## Task description
Take every line from the material that has the word "logo" in it.

'''

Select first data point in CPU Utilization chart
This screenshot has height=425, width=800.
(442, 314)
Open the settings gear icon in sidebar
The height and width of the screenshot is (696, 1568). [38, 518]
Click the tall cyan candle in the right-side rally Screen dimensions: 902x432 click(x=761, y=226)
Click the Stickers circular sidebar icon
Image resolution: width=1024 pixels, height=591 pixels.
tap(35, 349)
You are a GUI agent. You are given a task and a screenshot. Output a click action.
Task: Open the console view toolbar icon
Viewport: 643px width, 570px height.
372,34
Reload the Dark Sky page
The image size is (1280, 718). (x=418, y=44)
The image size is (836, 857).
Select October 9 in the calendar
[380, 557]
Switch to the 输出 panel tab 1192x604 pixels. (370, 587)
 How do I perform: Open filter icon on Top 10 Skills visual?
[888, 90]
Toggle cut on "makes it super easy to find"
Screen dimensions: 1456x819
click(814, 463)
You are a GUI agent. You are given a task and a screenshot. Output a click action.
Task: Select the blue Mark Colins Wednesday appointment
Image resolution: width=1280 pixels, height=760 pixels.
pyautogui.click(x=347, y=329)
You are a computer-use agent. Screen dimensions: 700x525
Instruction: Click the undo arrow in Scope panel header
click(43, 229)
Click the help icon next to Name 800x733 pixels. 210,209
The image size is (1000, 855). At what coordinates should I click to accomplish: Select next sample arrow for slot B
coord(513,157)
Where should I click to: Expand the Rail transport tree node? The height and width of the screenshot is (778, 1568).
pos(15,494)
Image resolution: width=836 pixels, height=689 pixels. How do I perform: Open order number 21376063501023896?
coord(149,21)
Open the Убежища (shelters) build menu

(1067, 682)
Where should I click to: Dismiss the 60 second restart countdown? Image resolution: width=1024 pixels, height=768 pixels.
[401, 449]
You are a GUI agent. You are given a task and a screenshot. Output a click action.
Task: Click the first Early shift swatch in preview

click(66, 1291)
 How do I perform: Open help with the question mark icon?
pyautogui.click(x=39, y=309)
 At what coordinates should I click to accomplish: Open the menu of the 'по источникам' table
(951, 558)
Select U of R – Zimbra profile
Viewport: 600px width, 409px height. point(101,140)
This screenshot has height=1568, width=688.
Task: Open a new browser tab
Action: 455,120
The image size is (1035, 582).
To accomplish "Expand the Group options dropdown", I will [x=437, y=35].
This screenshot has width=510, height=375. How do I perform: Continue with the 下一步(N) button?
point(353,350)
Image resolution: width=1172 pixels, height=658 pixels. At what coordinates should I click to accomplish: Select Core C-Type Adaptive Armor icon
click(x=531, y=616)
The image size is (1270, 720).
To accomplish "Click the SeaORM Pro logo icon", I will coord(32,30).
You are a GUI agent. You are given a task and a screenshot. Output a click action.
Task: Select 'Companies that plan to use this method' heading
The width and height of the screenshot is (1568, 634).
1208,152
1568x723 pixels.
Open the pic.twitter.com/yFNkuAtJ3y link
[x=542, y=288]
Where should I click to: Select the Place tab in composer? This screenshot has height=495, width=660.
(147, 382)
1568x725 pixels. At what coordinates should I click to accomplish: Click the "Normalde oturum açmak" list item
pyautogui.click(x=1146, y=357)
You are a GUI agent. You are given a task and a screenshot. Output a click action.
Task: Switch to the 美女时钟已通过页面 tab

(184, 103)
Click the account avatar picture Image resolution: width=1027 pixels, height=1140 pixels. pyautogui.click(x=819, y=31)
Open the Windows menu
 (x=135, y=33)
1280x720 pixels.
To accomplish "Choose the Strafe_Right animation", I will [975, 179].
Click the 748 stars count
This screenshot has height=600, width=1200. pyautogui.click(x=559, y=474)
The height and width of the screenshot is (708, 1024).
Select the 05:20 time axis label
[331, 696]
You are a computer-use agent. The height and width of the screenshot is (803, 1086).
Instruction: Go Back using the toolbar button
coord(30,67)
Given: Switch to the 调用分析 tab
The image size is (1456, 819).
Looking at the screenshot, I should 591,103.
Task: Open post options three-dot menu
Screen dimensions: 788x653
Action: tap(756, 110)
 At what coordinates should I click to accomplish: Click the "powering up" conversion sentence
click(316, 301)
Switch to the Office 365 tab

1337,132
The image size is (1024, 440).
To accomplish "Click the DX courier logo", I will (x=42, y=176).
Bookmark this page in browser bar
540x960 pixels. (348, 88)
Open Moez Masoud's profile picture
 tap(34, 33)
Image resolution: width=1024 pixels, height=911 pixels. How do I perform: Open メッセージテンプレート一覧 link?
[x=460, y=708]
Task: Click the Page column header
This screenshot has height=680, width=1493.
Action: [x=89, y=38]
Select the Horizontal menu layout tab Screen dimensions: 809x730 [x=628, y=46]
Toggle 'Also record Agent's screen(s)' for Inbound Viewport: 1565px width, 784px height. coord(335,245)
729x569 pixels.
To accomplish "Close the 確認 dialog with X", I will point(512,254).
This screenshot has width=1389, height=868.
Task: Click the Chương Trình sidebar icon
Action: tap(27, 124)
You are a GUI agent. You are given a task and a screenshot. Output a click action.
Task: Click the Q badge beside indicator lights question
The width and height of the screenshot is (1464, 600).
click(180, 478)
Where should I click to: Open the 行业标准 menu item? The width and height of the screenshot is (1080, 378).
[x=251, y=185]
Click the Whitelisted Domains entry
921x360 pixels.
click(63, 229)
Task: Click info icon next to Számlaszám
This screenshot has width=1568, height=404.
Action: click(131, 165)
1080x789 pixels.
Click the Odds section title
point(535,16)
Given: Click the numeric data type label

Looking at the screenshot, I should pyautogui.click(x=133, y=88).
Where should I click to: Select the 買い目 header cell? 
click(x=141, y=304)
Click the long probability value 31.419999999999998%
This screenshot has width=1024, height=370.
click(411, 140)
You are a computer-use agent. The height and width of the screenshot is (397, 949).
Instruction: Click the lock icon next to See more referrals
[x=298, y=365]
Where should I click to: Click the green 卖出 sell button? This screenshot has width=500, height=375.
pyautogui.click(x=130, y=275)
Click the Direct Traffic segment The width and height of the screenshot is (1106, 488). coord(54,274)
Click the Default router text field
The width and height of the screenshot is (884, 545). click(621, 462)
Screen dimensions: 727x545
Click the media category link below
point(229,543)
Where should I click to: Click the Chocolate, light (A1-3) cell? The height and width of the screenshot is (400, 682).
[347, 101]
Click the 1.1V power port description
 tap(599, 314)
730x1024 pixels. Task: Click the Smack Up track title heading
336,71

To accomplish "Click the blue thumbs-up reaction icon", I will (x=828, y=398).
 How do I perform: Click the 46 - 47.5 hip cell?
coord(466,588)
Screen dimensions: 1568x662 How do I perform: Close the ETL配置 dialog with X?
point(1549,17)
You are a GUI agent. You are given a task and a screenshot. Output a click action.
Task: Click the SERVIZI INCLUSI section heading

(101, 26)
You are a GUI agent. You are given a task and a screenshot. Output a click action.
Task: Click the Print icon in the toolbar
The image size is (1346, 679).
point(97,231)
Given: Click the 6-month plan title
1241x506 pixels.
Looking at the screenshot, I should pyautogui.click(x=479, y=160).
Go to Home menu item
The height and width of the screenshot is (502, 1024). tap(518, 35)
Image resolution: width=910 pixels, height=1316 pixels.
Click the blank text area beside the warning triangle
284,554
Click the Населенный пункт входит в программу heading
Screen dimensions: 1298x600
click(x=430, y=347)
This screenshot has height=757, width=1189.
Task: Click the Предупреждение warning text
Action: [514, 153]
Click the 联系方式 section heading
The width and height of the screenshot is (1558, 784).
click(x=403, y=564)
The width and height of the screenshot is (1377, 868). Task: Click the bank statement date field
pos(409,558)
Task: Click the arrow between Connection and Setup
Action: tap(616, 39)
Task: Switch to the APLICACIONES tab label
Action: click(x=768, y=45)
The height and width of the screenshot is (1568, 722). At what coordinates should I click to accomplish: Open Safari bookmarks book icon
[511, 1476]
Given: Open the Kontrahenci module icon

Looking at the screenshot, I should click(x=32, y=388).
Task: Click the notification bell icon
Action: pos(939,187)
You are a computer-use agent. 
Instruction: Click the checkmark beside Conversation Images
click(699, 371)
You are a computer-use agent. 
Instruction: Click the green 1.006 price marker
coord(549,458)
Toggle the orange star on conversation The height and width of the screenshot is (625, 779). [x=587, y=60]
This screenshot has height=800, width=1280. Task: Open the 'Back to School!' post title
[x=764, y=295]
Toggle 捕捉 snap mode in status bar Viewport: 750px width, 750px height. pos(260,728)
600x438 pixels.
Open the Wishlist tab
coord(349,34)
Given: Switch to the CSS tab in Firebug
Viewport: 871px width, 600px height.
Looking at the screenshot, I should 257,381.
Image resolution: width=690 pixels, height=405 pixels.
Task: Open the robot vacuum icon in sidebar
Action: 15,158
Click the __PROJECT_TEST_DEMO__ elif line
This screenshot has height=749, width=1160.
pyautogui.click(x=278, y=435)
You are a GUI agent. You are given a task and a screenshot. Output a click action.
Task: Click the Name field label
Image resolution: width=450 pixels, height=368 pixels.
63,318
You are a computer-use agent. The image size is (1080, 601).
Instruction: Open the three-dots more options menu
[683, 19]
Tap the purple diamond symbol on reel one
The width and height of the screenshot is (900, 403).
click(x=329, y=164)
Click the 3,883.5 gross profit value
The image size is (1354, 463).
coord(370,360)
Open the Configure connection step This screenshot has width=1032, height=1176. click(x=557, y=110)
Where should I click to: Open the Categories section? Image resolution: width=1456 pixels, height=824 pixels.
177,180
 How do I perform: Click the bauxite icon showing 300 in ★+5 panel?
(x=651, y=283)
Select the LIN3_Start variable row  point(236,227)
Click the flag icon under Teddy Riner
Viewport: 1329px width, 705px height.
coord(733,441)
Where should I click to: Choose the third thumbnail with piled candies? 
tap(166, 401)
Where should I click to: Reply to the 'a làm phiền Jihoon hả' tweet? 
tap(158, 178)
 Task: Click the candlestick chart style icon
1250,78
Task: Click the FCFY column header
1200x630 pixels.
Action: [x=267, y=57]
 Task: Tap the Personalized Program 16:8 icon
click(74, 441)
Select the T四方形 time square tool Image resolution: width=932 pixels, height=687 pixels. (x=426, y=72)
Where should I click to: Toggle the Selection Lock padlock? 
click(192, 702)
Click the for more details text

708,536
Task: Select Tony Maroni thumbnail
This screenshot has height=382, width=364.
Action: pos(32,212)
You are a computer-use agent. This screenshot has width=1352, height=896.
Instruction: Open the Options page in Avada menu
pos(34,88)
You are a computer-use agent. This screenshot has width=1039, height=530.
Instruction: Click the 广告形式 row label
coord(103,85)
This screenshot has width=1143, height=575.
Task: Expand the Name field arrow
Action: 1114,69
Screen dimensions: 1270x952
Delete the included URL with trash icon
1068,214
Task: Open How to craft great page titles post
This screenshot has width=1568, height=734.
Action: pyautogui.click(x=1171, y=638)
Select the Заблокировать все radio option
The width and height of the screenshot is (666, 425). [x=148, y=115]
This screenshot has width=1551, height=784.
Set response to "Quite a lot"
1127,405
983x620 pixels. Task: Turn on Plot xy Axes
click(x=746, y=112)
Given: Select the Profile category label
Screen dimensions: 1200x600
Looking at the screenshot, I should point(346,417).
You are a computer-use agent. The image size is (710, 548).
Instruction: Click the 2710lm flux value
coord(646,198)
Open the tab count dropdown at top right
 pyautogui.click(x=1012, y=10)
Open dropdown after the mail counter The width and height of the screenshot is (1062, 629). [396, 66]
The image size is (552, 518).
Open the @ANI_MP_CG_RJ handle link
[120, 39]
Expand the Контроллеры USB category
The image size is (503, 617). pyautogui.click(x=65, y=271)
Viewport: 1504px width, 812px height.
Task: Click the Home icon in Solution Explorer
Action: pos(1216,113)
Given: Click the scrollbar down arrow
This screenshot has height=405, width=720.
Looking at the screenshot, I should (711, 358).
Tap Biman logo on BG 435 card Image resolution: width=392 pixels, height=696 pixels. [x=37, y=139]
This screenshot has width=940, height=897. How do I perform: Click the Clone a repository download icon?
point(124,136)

'''

## Result of this exercise
To accomplish "Click the SeaORM Pro logo icon", I will coord(32,30).
To accomplish "Click the DX courier logo", I will (x=42, y=176).
Tap Biman logo on BG 435 card Image resolution: width=392 pixels, height=696 pixels. [x=37, y=139]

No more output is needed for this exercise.